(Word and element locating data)
-- START --

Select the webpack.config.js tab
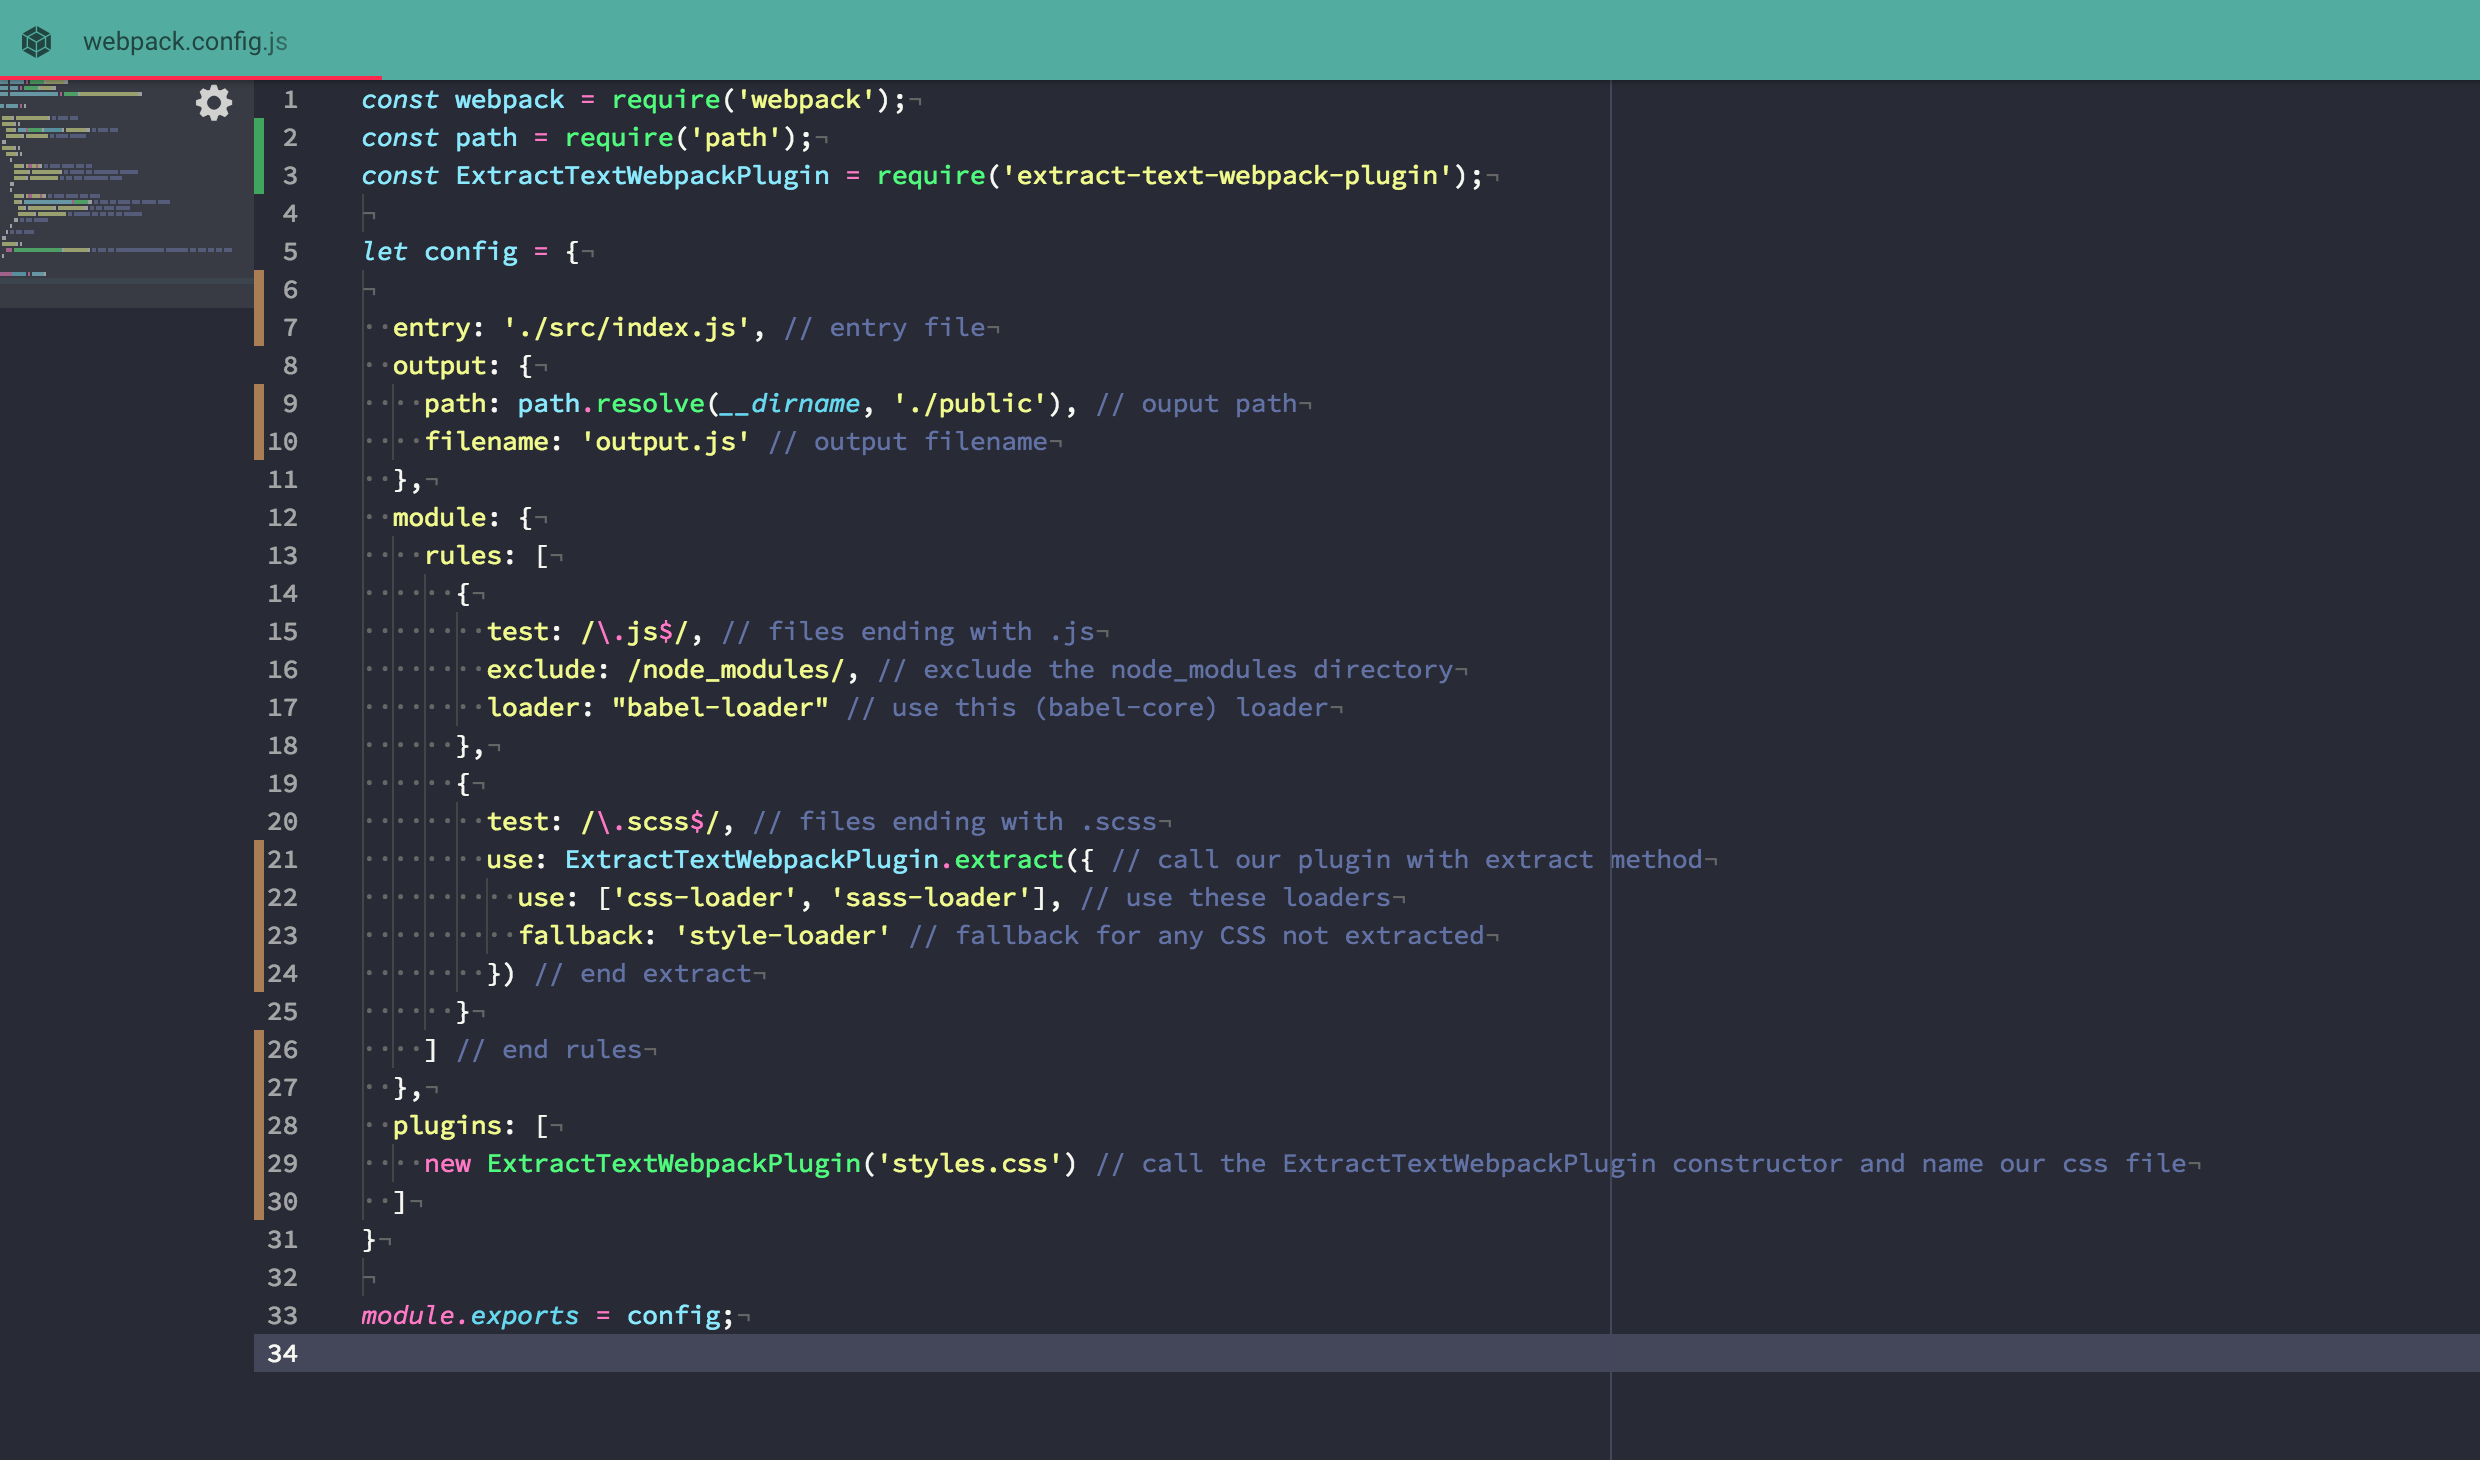 185,41
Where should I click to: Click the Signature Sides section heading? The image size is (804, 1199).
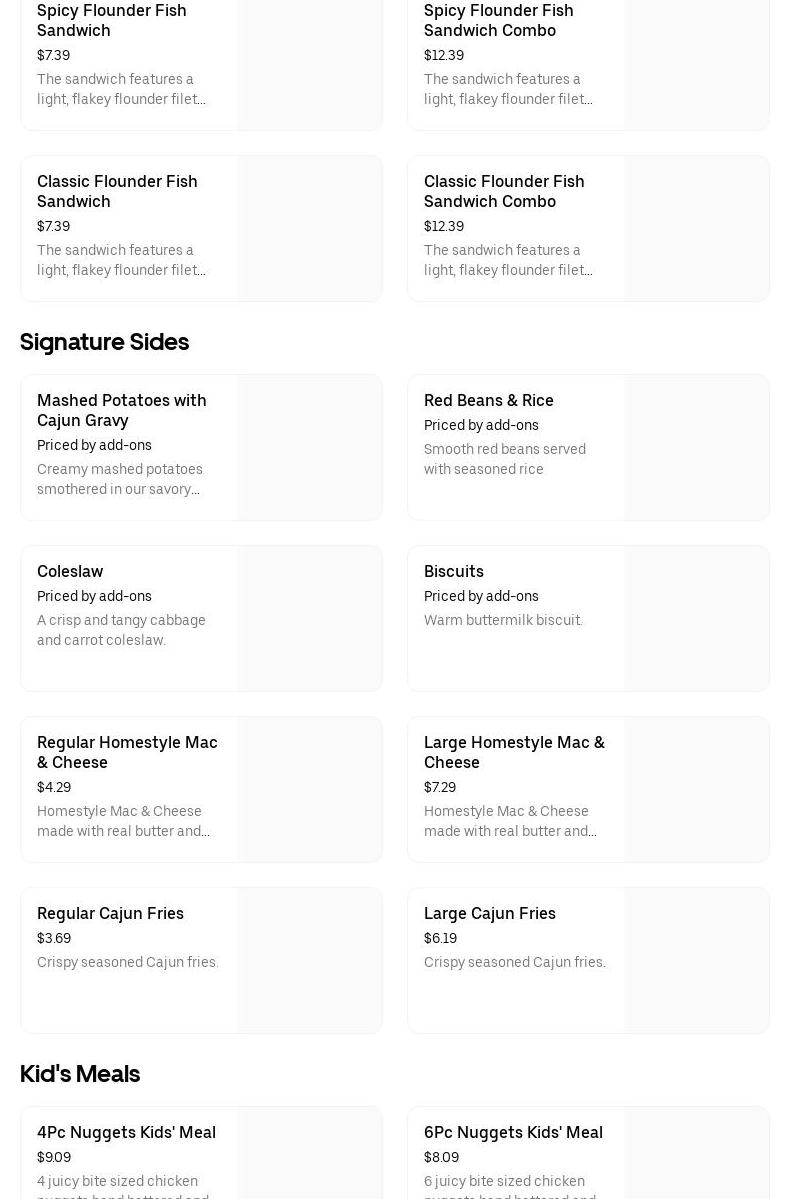point(104,342)
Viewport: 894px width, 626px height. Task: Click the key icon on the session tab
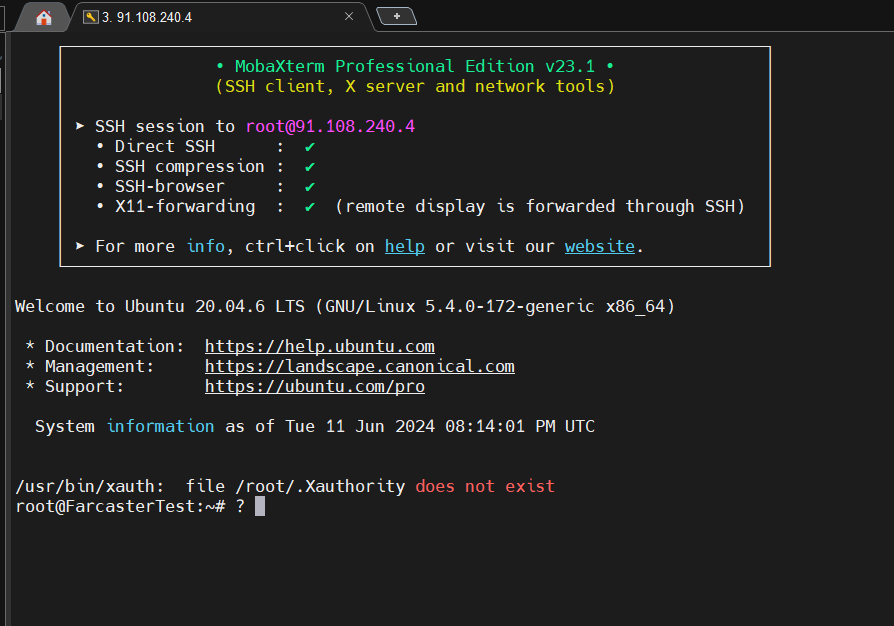pyautogui.click(x=91, y=17)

-- END --

TASK PROMPT – Reproduce the material from the line that contains "Viewport: 894px width, 626px" through the end of the material, requests included, with every coordinate in the answers multiplied by 1.05 and rounded to a whole number, halves rounded up. Omit the pictures from your output.

EXPECTED ANSWER –
Viewport: 894px width, 626px height. Task: Click the key icon on the session tab
pyautogui.click(x=96, y=18)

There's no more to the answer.